Input data:
· · · · ·
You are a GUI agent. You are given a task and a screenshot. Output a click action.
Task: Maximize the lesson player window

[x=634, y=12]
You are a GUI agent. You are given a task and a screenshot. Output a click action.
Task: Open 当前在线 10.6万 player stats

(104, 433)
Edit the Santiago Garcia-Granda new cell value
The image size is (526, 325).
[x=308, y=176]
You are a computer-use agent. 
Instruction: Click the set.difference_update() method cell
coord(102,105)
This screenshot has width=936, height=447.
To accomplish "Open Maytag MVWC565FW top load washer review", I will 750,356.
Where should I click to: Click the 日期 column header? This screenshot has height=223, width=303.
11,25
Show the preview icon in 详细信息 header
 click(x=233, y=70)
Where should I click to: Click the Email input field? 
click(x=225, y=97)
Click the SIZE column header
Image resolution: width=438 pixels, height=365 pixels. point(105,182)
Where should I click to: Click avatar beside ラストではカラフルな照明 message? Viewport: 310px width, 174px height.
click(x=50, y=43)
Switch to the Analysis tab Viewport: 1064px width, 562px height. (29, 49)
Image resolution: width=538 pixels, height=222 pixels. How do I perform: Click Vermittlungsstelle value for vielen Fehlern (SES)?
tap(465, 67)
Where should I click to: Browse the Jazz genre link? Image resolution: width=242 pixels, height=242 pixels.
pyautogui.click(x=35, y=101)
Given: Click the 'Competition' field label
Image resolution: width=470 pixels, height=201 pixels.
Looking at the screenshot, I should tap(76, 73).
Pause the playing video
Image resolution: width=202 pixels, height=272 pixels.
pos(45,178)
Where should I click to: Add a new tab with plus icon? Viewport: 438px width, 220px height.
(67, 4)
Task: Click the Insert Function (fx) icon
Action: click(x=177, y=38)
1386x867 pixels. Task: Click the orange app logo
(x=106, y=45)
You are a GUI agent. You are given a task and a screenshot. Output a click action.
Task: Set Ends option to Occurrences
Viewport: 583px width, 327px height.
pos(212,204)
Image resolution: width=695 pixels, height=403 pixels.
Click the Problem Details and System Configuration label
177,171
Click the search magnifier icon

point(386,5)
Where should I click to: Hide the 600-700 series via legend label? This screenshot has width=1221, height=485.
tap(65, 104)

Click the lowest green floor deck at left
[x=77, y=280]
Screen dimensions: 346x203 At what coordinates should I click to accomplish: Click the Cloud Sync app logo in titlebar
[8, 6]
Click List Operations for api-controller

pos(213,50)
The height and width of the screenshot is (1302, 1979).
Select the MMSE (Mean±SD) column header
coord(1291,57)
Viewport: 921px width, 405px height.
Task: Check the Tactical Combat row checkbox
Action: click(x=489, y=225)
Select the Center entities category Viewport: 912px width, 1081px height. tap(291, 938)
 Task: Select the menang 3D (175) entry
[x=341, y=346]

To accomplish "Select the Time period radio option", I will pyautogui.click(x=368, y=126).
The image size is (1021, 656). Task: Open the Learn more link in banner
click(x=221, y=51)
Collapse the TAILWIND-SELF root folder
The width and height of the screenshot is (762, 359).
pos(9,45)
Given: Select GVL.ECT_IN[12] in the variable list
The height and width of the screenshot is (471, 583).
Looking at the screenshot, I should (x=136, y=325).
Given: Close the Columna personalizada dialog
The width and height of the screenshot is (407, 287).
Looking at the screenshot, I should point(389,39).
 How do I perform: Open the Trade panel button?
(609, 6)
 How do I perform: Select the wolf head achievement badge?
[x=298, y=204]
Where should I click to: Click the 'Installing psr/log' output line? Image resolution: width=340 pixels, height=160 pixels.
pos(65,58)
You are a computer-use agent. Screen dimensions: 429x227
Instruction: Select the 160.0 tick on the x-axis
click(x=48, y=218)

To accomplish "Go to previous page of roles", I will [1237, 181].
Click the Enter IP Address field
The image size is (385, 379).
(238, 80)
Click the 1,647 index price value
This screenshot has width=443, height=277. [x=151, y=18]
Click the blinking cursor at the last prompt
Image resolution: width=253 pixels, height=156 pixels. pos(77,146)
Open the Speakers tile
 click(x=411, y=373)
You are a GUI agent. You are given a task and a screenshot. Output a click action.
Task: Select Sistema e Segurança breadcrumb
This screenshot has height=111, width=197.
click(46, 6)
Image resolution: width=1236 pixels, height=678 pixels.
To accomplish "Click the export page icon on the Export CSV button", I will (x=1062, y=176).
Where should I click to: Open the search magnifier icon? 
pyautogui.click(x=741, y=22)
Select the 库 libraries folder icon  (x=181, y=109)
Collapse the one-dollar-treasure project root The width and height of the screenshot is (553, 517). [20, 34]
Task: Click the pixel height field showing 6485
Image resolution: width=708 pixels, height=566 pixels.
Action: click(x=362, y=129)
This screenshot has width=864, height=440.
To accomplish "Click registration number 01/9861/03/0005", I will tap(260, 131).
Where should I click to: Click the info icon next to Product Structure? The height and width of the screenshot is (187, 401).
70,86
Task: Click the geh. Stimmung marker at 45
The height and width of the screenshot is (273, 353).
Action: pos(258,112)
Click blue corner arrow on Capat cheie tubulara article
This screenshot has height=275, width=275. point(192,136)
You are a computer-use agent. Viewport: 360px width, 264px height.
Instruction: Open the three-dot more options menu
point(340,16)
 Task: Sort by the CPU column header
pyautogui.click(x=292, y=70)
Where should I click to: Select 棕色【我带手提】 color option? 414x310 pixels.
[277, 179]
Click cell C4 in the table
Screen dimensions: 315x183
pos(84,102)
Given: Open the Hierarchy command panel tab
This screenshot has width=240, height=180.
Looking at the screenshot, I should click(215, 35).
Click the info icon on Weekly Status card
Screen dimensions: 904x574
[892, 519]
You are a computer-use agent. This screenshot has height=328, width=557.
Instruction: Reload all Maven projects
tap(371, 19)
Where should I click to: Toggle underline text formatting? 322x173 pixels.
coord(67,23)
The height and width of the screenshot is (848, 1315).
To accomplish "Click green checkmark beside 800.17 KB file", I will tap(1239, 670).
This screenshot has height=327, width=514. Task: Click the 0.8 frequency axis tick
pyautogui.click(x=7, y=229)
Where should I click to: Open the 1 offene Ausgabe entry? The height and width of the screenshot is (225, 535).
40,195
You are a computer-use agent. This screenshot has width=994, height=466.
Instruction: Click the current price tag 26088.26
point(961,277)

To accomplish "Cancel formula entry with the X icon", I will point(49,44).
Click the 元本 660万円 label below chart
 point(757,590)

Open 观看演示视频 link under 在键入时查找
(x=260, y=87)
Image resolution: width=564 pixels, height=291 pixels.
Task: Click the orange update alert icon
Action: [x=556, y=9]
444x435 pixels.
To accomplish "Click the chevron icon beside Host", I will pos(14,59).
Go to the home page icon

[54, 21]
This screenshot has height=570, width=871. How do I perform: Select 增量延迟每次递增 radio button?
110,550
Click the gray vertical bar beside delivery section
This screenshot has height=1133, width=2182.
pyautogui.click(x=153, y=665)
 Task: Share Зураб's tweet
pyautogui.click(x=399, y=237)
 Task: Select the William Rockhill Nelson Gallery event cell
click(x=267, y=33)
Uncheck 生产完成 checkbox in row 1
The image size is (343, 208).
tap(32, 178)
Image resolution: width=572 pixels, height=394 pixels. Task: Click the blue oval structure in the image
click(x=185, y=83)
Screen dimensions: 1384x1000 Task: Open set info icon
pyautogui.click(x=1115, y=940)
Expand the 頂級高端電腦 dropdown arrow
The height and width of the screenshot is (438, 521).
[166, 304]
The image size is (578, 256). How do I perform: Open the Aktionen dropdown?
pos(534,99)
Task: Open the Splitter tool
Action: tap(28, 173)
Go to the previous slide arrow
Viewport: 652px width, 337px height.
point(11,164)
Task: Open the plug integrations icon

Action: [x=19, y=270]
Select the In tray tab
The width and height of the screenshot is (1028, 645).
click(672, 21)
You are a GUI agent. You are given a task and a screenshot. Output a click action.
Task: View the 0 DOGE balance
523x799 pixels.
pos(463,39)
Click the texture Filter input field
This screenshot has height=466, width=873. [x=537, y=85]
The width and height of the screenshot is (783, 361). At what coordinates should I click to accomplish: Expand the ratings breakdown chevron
· · · · ·
Look through the data and show every line containing "root".

Collapse the TAILWIND-SELF root folder
Collapse the one-dollar-treasure project root The width and height of the screenshot is (553, 517). [20, 34]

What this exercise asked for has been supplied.